Currency symbols not recognized


#1

Hi,

Seems the ocr api is not recognizing currency symbols on this image. Can you explain why? I tried teserract and that seems to do a good job of it. I have purchased the pro plan but without this might become unsuable for me.

thanks


cheers
Kiran


#2

I confirmed the problem. We are working on it.

Out of curiosity, what version of Tesseract did you use?


#3

Version 4 with LTSM… do you have any indication on when this issue may get fixed?


#4

It is difficult to estimate the ETA for OCR improvements. But I found a solution that works right away: Use ChineseSimplified (language=chs) as OCR language. This recognizes English as well and includes the Pound/Euro currency symbols.

My OCR.space test with Chinese as OCR language:

By comparison, here are my test results for Tesseract 4.0 LTSM:

Original image: The processing time for your original image was more than a minute(!), so I made the further tests just with the circle part.

Unmodified image (except cropped):

Reduced size by 50%

Inverted color:


#5

Interesting… i can definitely try that…do you also suggest that before submitting to the api endpoint i also perform things like grayscaling, noise reduction etc. to improve the accuracy? Or is this something that is done on the api automatically?

thanks for the quick response really appreciate it!! if all goes well then i am hoping to use this atleast for a 100,000 requests a month :slight_smile:


#6

do you also suggest that before submitting to the api endpoint i also perform things like grayscaling, noise reduction etc. to improve the accuracy?

This is not needed.
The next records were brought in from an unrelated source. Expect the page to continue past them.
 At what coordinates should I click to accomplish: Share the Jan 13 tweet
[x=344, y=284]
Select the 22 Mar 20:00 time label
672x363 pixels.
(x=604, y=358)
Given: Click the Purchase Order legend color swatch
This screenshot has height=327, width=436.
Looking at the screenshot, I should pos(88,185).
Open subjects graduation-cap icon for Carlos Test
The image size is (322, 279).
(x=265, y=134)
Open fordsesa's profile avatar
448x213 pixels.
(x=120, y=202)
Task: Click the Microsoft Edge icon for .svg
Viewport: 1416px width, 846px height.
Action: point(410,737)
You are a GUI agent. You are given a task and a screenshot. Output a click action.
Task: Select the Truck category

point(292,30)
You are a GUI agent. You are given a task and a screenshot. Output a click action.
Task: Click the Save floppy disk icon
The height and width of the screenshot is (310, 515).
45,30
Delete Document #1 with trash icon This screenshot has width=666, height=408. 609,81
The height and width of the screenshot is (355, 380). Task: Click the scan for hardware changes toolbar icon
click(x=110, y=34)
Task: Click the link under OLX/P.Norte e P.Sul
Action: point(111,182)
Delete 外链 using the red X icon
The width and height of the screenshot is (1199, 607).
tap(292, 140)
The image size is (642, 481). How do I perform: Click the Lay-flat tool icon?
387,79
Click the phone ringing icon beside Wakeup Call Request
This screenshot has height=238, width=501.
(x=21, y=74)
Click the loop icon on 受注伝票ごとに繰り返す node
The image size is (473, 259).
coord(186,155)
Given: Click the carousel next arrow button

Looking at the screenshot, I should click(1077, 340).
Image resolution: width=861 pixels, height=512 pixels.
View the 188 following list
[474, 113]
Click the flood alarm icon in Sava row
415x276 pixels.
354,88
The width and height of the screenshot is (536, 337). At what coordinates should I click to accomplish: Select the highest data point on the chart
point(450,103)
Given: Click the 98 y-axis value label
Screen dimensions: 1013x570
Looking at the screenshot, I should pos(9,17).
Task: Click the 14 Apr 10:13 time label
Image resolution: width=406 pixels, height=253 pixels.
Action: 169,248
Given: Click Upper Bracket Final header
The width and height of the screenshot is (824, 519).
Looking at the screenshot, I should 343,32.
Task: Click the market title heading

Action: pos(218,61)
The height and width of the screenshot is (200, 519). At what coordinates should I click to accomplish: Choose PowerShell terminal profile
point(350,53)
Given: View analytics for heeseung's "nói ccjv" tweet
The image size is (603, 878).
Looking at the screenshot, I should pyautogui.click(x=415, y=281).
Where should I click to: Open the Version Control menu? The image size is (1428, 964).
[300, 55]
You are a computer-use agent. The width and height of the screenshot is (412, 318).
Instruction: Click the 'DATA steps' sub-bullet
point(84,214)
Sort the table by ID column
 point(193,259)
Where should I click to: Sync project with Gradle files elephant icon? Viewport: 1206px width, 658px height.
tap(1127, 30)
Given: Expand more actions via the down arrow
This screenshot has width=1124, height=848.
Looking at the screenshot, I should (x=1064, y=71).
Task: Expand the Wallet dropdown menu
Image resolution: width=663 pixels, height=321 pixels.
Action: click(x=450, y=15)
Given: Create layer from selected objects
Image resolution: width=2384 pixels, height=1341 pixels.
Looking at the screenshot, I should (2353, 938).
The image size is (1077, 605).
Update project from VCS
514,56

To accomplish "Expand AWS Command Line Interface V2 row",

I only did it for Tesseract, because there it is needed.

Or is this something that is done on the api automatically?

Yes!


#7

Hi,

Ok cool… do you have any tech that is able to remove the background image from an image with text and background image?

thanks
cheers
Kiran


#8

Usually our OCR API works fine even if their is a background image.


#9

Hi,

So been trying out ‘Chinese Simplified’ as recommended and really struggling. Take a look at the attached example. It just completely mixes up the english character. Any clue what i can do here.77777-1555549601664


#10

But on this image, there are no currency symbols? In this case English is the best OCR language to use.


#11

Sorry wrong image… attached for eg… its in english and has currencies… when i try Chinese simplified the text is all over the place.